TASK OBJECTIVE
Every line of the data must be retyped exactly as it stands.

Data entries
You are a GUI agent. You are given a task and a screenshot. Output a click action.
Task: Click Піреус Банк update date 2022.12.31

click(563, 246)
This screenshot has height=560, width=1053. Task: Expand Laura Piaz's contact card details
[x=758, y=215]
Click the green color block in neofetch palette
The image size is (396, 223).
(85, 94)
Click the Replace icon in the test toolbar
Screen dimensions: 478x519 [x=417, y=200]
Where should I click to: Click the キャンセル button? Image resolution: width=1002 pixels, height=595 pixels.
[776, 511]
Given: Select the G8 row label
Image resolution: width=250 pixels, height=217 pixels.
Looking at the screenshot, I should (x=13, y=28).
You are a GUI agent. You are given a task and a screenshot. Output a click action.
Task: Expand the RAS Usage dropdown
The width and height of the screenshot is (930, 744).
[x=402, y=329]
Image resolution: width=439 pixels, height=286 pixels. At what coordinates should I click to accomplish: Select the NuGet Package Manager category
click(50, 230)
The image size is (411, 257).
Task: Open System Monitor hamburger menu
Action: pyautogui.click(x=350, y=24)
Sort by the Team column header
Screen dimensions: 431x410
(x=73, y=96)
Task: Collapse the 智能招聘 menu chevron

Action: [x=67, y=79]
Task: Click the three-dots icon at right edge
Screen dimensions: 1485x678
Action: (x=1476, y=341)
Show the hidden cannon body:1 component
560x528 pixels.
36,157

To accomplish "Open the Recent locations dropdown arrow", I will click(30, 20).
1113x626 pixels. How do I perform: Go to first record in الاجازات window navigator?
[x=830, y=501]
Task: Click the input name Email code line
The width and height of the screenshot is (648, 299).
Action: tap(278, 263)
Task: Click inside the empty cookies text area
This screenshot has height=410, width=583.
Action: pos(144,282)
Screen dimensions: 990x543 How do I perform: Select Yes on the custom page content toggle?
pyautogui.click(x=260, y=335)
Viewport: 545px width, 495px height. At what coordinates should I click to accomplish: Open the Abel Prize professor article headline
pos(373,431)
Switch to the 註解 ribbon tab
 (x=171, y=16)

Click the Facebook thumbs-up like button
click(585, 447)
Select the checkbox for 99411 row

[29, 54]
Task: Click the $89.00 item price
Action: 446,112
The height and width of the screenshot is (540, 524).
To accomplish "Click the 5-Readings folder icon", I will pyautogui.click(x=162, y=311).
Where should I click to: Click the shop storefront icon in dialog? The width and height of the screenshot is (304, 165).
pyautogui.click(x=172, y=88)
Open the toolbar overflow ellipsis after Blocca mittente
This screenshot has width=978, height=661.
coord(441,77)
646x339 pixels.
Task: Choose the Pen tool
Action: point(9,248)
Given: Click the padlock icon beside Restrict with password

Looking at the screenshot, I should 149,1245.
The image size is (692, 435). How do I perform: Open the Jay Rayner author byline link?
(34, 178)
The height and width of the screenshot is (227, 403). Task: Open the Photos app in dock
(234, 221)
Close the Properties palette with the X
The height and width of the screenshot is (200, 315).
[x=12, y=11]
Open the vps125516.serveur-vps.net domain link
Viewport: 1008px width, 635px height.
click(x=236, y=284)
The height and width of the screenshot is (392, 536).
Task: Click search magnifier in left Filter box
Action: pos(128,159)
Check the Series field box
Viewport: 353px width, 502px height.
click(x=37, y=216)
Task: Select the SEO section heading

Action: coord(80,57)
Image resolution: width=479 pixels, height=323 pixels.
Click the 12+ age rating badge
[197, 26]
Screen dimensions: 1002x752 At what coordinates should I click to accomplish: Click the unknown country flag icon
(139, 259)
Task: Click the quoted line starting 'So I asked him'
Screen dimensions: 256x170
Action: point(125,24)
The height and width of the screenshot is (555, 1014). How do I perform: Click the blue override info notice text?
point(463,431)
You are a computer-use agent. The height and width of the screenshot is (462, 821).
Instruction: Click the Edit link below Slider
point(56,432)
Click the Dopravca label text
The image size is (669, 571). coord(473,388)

YOUR SOLUTION
You are a GUI agent. You are given a task and a screenshot. Output a click action.
Task: Click Піреус Банк update date 2022.12.31

click(563, 246)
This screenshot has height=560, width=1053. Task: Expand Laura Piaz's contact card details
[x=758, y=215]
Click the green color block in neofetch palette
The image size is (396, 223).
(85, 94)
Click the Replace icon in the test toolbar
Screen dimensions: 478x519 [x=417, y=200]
Where should I click to: Click the キャンセル button? Image resolution: width=1002 pixels, height=595 pixels.
[776, 511]
Given: Select the G8 row label
Image resolution: width=250 pixels, height=217 pixels.
Looking at the screenshot, I should (x=13, y=28).
You are a GUI agent. You are given a task and a screenshot. Output a click action.
Task: Expand the RAS Usage dropdown
The width and height of the screenshot is (930, 744).
[x=402, y=329]
Image resolution: width=439 pixels, height=286 pixels. At what coordinates should I click to accomplish: Select the NuGet Package Manager category
click(50, 230)
The image size is (411, 257).
Task: Open System Monitor hamburger menu
Action: pyautogui.click(x=350, y=24)
Sort by the Team column header
Screen dimensions: 431x410
(x=73, y=96)
Task: Collapse the 智能招聘 menu chevron

Action: [x=67, y=79]
Task: Click the three-dots icon at right edge
Screen dimensions: 1485x678
Action: (x=1476, y=341)
Show the hidden cannon body:1 component
560x528 pixels.
36,157

To accomplish "Open the Recent locations dropdown arrow", I will click(30, 20).
1113x626 pixels. How do I perform: Go to first record in الاجازات window navigator?
[x=830, y=501]
Task: Click the input name Email code line
The width and height of the screenshot is (648, 299).
Action: tap(278, 263)
Task: Click inside the empty cookies text area
This screenshot has height=410, width=583.
Action: pos(144,282)
Screen dimensions: 990x543 How do I perform: Select Yes on the custom page content toggle?
pyautogui.click(x=260, y=335)
Viewport: 545px width, 495px height. At what coordinates should I click to accomplish: Open the Abel Prize professor article headline
pos(373,431)
Switch to the 註解 ribbon tab
 (x=171, y=16)

Click the Facebook thumbs-up like button
click(585, 447)
Select the checkbox for 99411 row

[29, 54]
Task: Click the $89.00 item price
Action: 446,112
The height and width of the screenshot is (540, 524).
To accomplish "Click the 5-Readings folder icon", I will pyautogui.click(x=162, y=311).
Where should I click to: Click the shop storefront icon in dialog? The width and height of the screenshot is (304, 165).
pyautogui.click(x=172, y=88)
Open the toolbar overflow ellipsis after Blocca mittente
This screenshot has width=978, height=661.
coord(441,77)
646x339 pixels.
Task: Choose the Pen tool
Action: point(9,248)
Given: Click the padlock icon beside Restrict with password

Looking at the screenshot, I should 149,1245.
The image size is (692, 435). How do I perform: Open the Jay Rayner author byline link?
(34, 178)
The height and width of the screenshot is (227, 403). Task: Open the Photos app in dock
(234, 221)
Close the Properties palette with the X
The height and width of the screenshot is (200, 315).
[x=12, y=11]
Open the vps125516.serveur-vps.net domain link
Viewport: 1008px width, 635px height.
click(x=236, y=284)
The height and width of the screenshot is (392, 536).
Task: Click search magnifier in left Filter box
Action: pos(128,159)
Check the Series field box
Viewport: 353px width, 502px height.
click(x=37, y=216)
Task: Select the SEO section heading

Action: coord(80,57)
Image resolution: width=479 pixels, height=323 pixels.
Click the 12+ age rating badge
[197, 26]
Screen dimensions: 1002x752 At what coordinates should I click to accomplish: Click the unknown country flag icon
(139, 259)
Task: Click the quoted line starting 'So I asked him'
Screen dimensions: 256x170
Action: point(125,24)
The height and width of the screenshot is (555, 1014). How do I perform: Click the blue override info notice text?
point(463,431)
You are a computer-use agent. The height and width of the screenshot is (462, 821).
Instruction: Click the Edit link below Slider
point(56,432)
Click the Dopravca label text
The image size is (669, 571). coord(473,388)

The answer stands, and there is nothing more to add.